START Given data

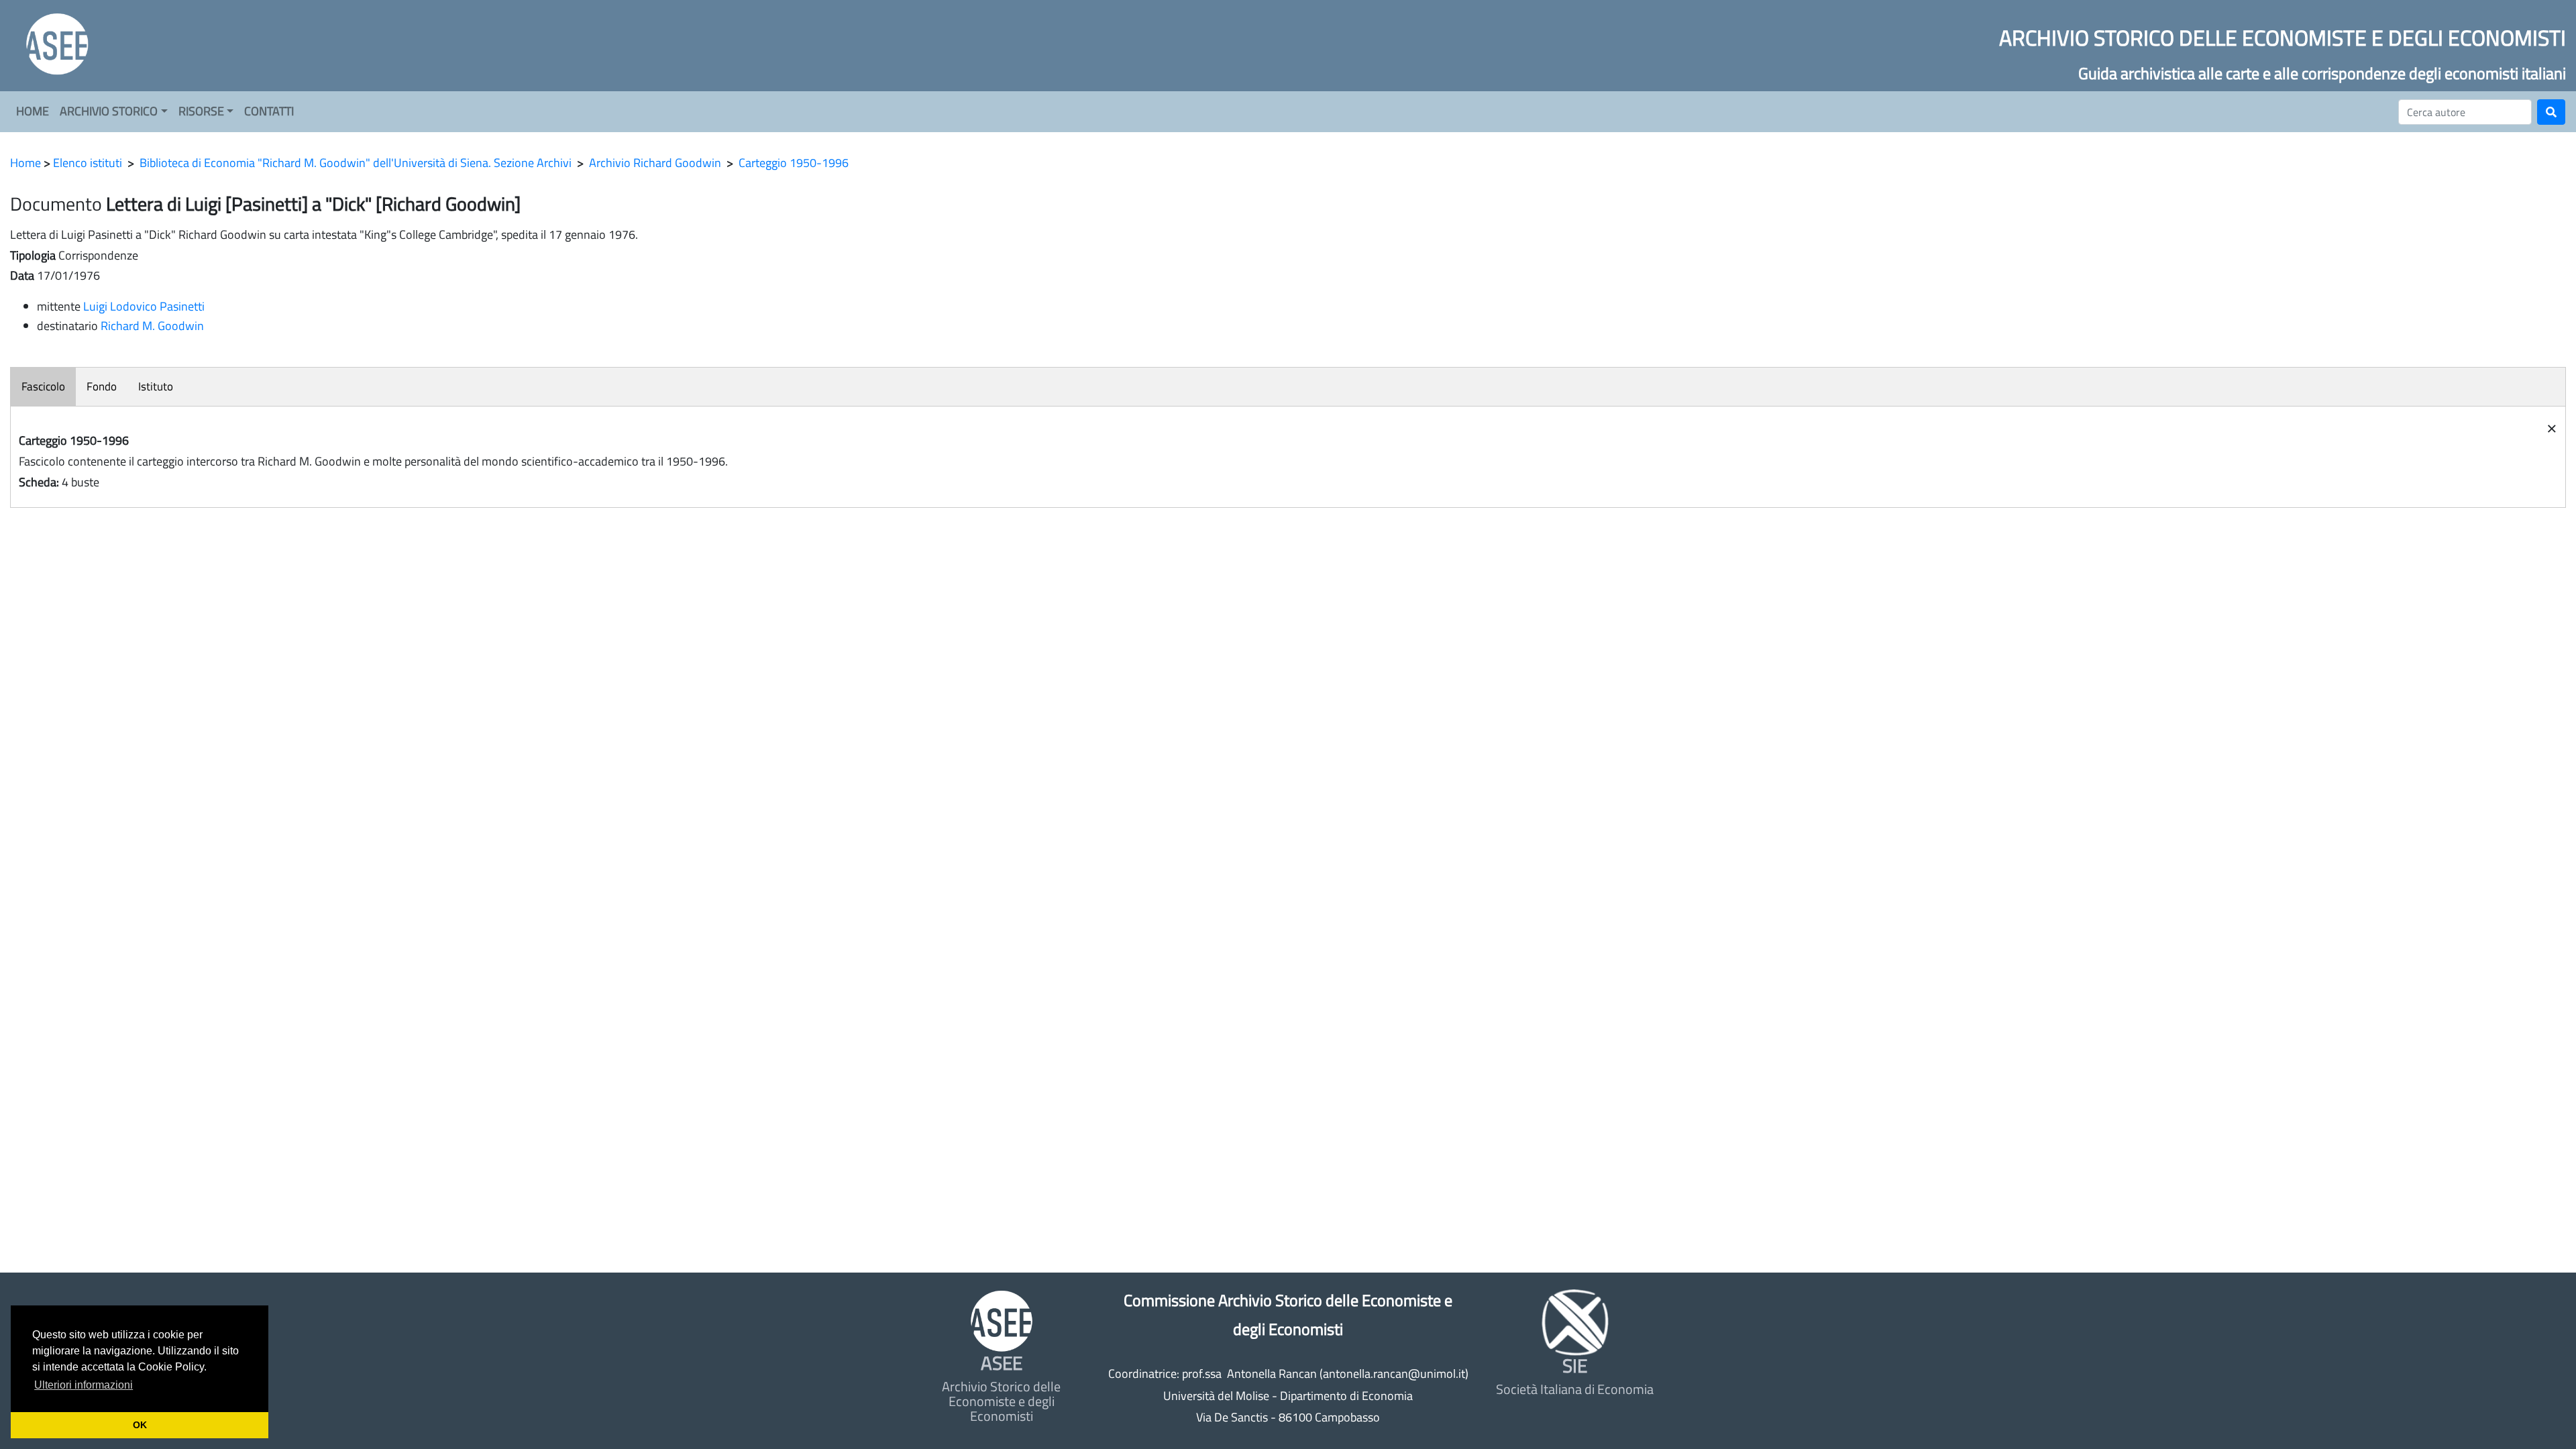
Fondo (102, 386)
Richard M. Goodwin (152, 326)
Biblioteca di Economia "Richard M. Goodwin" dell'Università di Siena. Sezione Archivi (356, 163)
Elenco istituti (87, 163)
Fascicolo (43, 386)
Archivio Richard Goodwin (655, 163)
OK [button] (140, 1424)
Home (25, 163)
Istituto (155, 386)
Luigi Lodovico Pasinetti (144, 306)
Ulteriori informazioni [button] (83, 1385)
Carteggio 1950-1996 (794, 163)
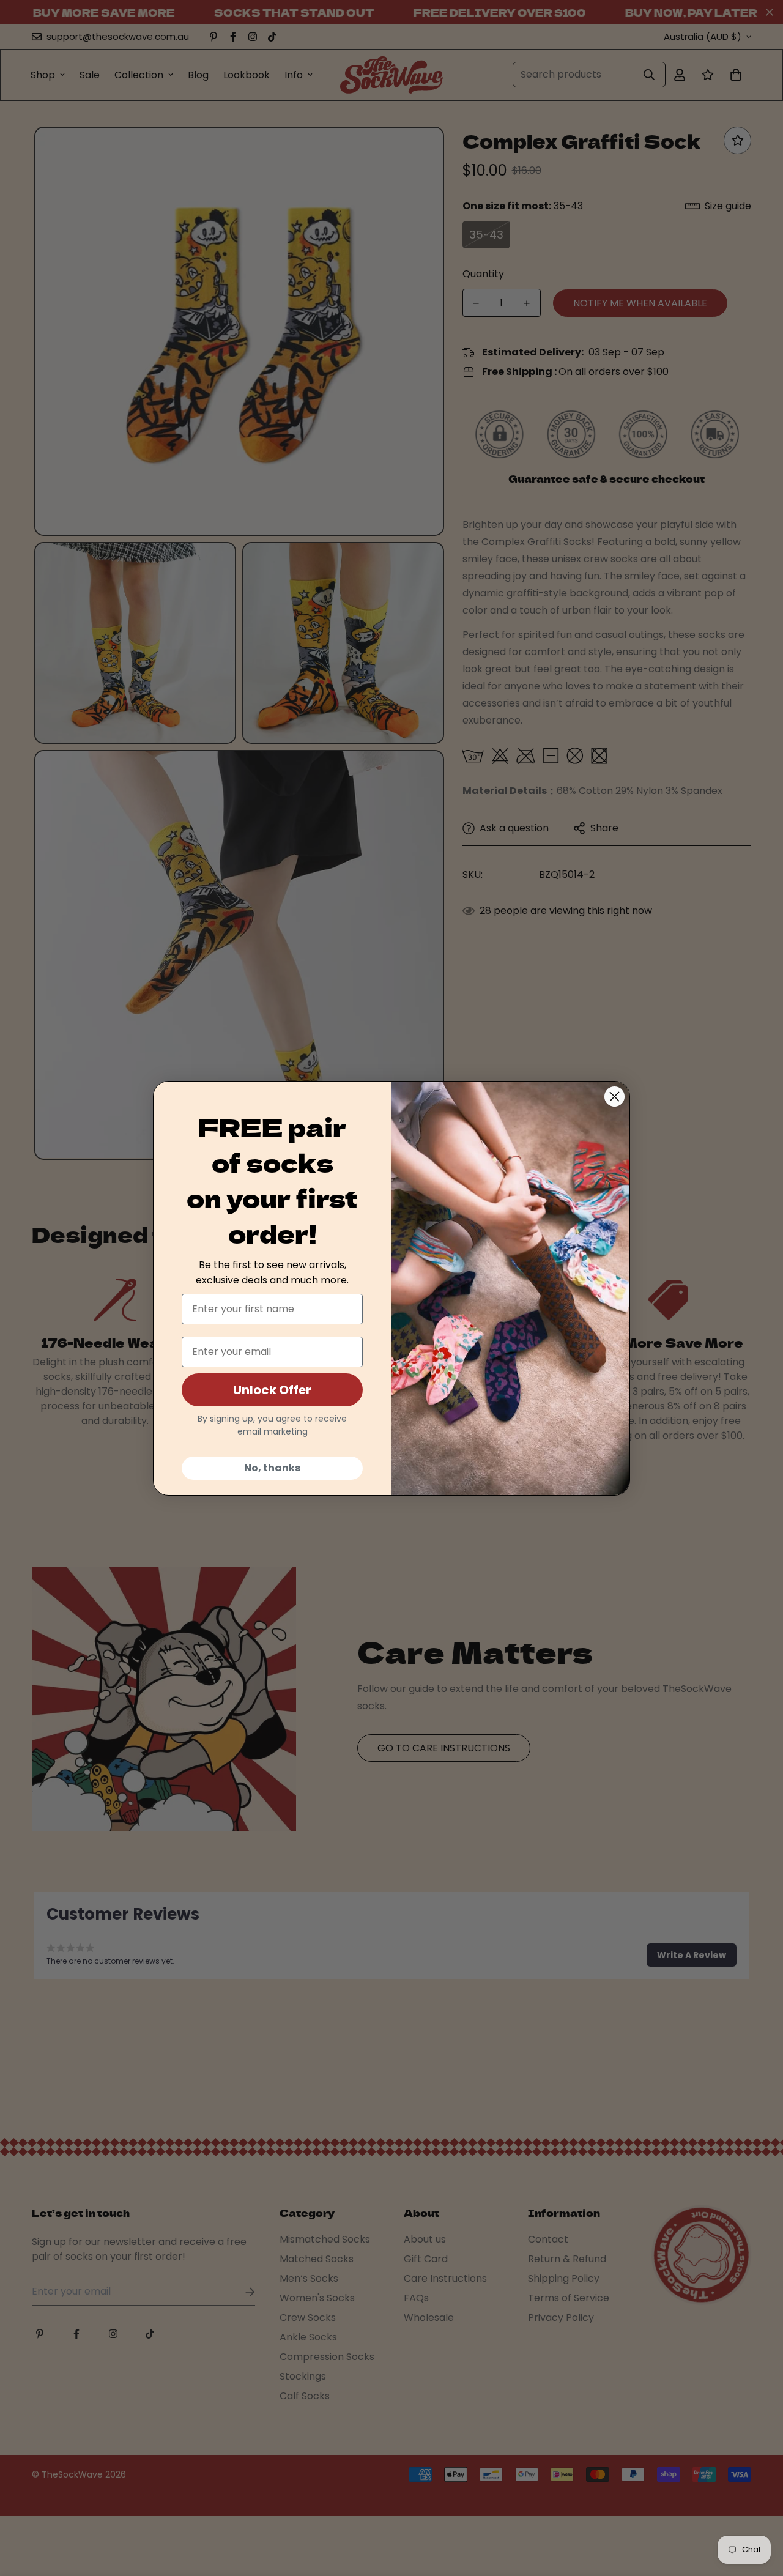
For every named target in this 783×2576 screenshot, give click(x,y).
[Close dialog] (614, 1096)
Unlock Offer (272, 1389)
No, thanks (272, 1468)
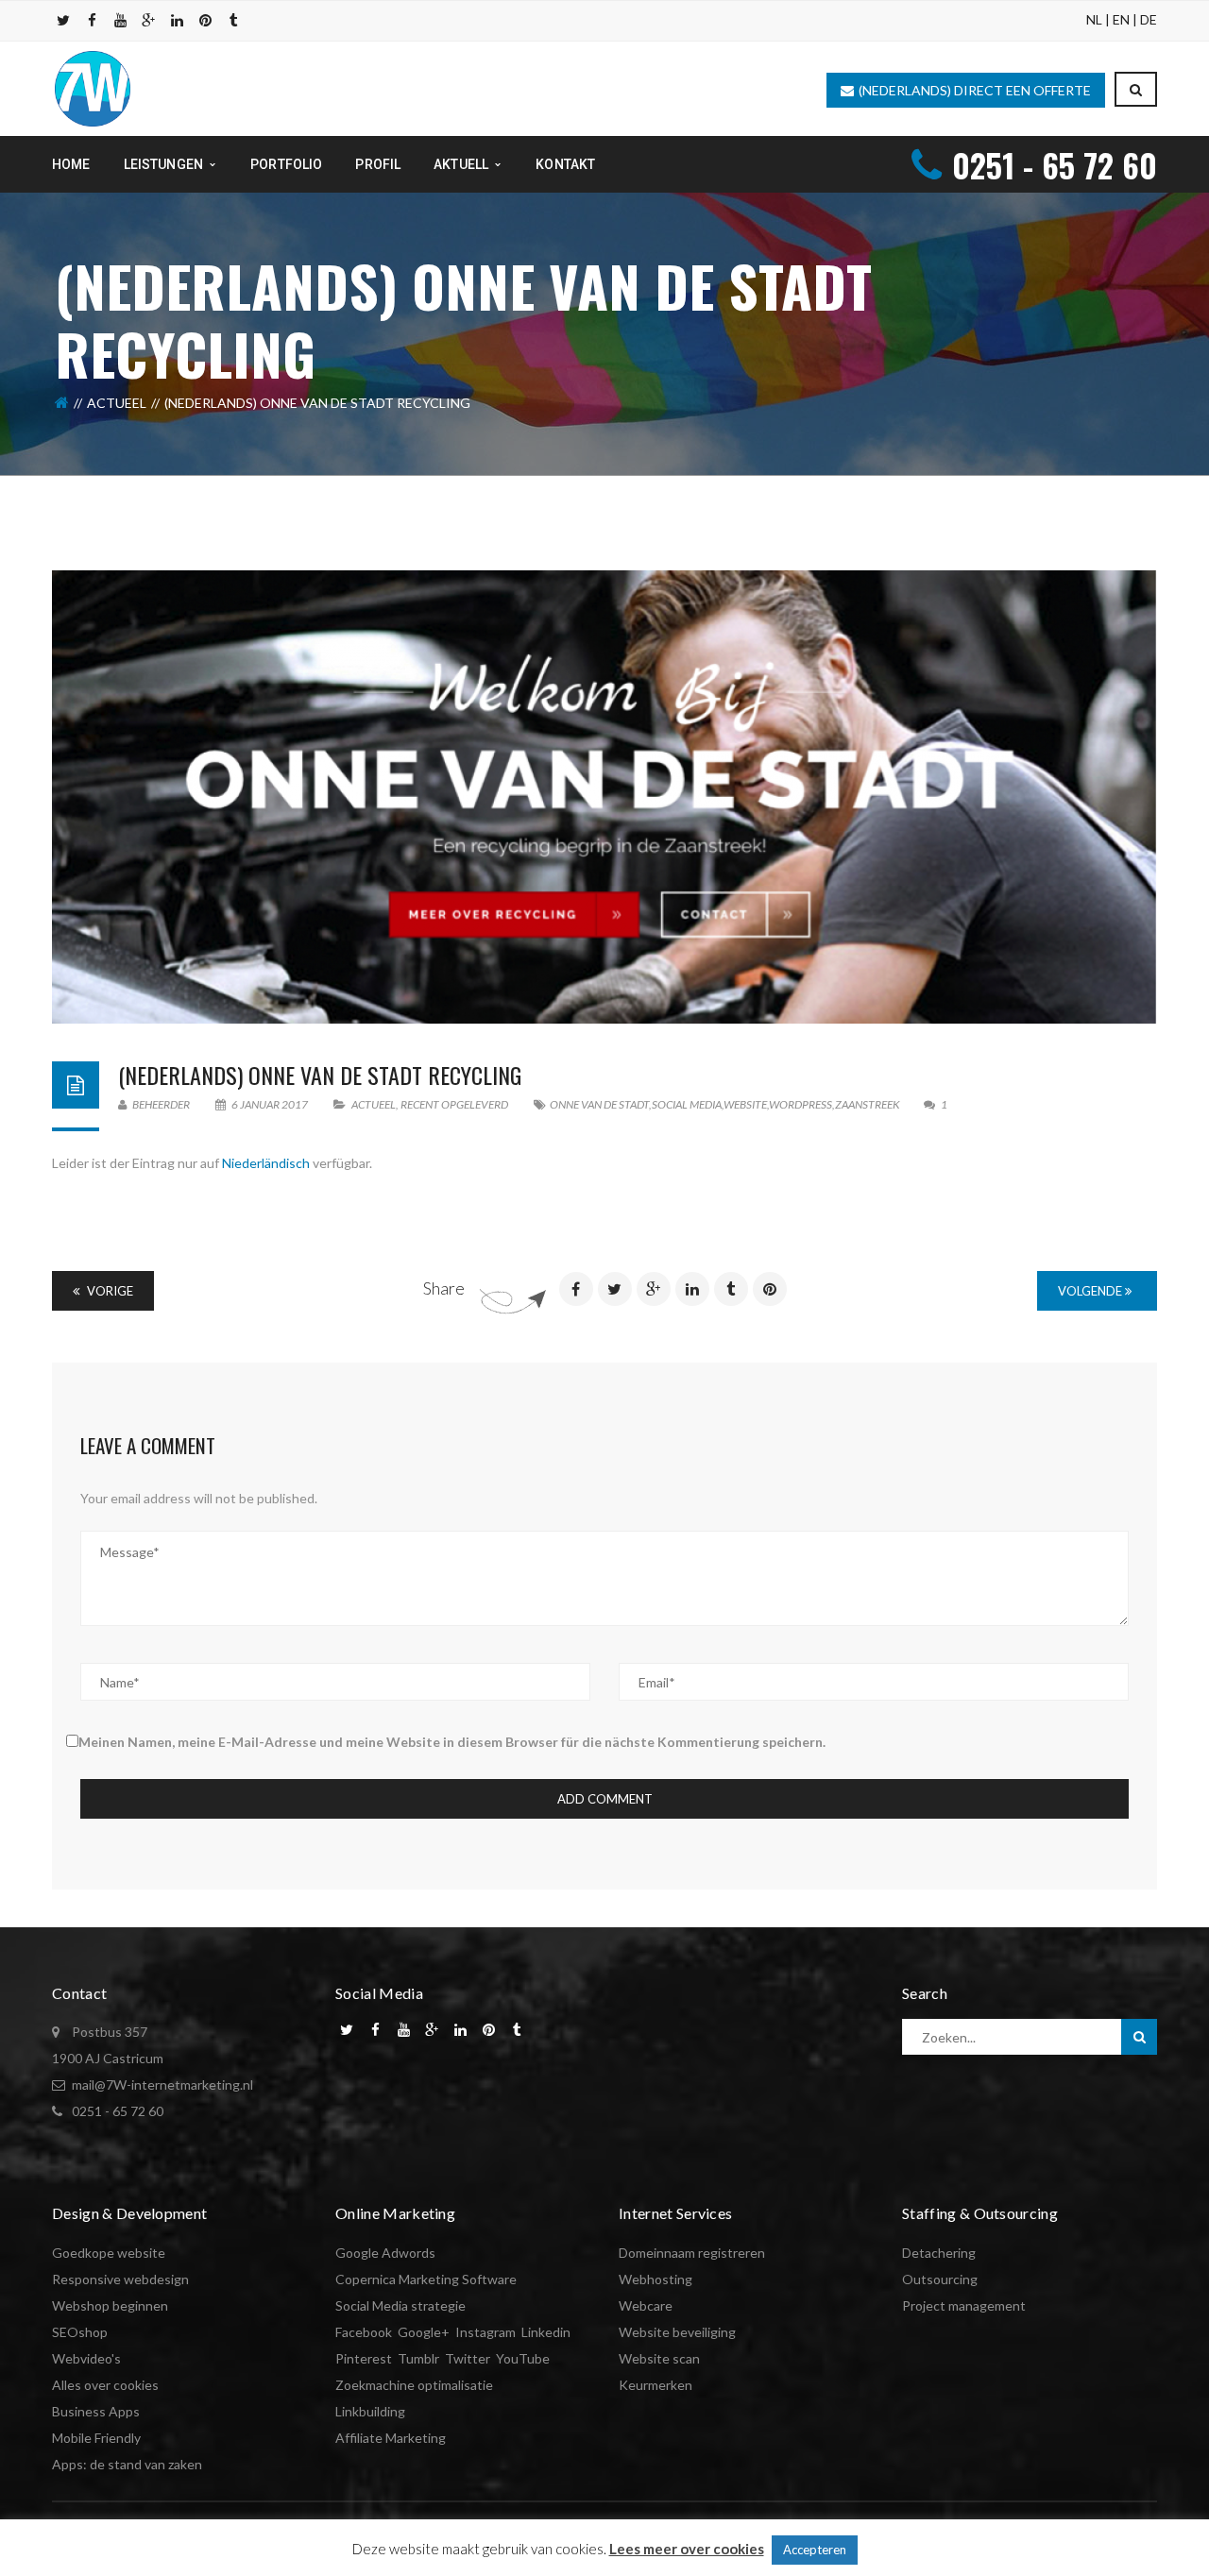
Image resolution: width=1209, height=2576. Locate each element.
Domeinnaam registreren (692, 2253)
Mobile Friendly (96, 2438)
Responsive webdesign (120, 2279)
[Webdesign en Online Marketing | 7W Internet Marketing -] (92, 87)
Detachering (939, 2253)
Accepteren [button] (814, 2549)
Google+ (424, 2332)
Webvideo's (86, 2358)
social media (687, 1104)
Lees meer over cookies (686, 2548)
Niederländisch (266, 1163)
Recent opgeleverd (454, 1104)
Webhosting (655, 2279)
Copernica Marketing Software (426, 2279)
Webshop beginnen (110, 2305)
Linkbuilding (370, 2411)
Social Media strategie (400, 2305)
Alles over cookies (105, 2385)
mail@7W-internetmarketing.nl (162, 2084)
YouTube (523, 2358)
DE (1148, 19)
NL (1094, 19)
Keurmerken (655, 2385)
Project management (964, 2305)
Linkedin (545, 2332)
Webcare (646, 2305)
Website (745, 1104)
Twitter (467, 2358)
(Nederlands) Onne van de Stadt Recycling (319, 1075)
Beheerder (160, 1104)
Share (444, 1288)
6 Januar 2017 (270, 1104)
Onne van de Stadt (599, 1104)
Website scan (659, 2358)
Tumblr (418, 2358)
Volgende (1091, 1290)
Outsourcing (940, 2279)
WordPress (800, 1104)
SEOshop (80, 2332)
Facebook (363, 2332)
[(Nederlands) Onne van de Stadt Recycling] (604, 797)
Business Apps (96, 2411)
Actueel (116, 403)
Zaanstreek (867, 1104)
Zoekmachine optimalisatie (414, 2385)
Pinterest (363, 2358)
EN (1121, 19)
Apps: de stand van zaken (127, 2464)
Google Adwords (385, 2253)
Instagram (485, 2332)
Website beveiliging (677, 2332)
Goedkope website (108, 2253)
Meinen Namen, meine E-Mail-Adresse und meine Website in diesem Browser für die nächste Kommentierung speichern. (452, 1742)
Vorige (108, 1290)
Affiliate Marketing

END Given data

Work item ::
Which of the lines above hold the string "Onne"? Copy each one.

Output of the exercise ::
(Nederlands) Onne van de Stadt Recycling (319, 1075)
Onne van de Stadt (599, 1104)
[(Nederlands) Onne van de Stadt Recycling] (604, 797)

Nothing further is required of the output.